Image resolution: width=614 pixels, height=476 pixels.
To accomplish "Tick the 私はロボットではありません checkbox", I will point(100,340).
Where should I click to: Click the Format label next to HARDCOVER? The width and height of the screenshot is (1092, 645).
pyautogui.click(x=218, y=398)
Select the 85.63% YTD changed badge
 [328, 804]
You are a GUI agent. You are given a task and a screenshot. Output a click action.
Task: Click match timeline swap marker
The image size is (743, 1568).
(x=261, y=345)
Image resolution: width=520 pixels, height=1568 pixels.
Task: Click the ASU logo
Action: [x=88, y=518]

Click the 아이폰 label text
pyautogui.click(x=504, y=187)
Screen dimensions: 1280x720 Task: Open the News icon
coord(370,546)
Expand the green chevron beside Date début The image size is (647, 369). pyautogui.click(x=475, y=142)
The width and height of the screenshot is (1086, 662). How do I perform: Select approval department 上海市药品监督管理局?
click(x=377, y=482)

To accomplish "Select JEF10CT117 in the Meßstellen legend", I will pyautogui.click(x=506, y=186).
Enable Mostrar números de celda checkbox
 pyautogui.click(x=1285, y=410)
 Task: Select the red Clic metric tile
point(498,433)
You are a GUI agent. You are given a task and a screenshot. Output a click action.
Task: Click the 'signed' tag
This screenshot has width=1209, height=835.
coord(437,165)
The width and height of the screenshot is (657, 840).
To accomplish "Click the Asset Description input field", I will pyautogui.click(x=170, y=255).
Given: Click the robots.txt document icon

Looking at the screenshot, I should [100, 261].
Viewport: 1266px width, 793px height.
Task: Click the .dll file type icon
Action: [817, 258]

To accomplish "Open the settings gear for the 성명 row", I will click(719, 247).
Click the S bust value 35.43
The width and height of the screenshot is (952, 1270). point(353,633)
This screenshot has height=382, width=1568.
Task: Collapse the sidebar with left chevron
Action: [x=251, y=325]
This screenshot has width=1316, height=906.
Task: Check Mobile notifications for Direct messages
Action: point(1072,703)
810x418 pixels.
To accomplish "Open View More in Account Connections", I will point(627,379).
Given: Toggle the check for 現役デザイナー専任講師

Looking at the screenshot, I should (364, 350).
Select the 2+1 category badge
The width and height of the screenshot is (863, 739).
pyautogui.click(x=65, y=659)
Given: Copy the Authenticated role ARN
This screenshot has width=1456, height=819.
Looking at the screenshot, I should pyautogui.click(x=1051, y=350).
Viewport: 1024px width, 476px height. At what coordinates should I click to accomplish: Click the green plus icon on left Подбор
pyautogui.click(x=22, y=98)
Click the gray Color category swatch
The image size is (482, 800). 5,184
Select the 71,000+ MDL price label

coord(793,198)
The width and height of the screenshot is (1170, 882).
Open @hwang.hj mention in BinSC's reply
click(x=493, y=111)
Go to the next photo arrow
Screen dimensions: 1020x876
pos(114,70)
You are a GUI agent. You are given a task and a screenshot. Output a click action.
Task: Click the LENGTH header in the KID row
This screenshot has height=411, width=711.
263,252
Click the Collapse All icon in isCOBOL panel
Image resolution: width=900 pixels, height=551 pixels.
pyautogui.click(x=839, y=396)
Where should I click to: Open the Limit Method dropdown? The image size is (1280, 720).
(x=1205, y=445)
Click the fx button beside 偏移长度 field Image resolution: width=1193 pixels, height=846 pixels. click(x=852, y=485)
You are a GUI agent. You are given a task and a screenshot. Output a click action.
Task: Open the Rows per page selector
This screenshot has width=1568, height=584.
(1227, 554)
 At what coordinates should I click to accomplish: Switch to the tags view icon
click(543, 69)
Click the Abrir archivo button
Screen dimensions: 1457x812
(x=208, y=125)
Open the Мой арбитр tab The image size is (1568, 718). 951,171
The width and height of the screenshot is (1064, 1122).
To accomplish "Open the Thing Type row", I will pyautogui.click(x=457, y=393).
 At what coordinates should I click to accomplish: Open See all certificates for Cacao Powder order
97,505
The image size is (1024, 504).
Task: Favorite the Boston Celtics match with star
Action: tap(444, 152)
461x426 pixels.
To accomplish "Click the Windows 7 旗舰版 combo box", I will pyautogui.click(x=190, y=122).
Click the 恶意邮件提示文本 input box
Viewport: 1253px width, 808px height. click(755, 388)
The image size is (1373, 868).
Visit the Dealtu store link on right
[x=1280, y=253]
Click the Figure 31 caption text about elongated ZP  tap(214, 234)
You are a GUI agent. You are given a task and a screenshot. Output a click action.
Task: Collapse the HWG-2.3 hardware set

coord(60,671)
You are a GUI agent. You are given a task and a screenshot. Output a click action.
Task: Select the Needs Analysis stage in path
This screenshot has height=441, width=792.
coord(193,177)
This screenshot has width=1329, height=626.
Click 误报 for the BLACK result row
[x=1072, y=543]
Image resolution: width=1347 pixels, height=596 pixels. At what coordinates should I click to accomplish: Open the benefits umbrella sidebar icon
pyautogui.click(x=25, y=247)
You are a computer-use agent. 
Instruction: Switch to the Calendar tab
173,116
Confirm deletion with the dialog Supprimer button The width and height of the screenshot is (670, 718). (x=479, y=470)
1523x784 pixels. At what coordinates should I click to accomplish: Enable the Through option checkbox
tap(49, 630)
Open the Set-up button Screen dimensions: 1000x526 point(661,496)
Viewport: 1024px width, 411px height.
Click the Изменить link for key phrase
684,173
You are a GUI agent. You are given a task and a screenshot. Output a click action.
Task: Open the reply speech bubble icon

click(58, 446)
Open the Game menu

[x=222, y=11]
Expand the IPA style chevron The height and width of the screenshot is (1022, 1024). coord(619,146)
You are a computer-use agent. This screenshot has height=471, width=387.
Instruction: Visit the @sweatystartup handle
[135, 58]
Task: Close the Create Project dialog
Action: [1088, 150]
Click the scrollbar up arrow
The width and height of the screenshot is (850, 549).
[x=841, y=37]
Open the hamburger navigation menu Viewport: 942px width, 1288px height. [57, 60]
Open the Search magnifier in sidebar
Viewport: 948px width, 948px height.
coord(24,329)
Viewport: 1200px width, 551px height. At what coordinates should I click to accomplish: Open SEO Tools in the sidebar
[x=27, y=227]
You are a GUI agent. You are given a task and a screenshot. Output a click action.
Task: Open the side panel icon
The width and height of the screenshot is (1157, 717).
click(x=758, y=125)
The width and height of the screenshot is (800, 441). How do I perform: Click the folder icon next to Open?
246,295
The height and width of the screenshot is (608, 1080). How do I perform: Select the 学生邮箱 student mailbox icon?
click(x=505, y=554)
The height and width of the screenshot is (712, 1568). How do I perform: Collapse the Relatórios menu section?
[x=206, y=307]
::::::::::
For the material above, reproduce exactly the lines from the line with "Where should I click to: Click" to the line with "Task: Click match timeline swap marker", inclusive, and exclude all others.

* [Finished task]
Where should I click to: Click the Format label next to HARDCOVER? The width and height of the screenshot is (1092, 645).
pyautogui.click(x=218, y=398)
Select the 85.63% YTD changed badge
 [328, 804]
You are a GUI agent. You are given a task and a screenshot. Output a click action.
Task: Click match timeline swap marker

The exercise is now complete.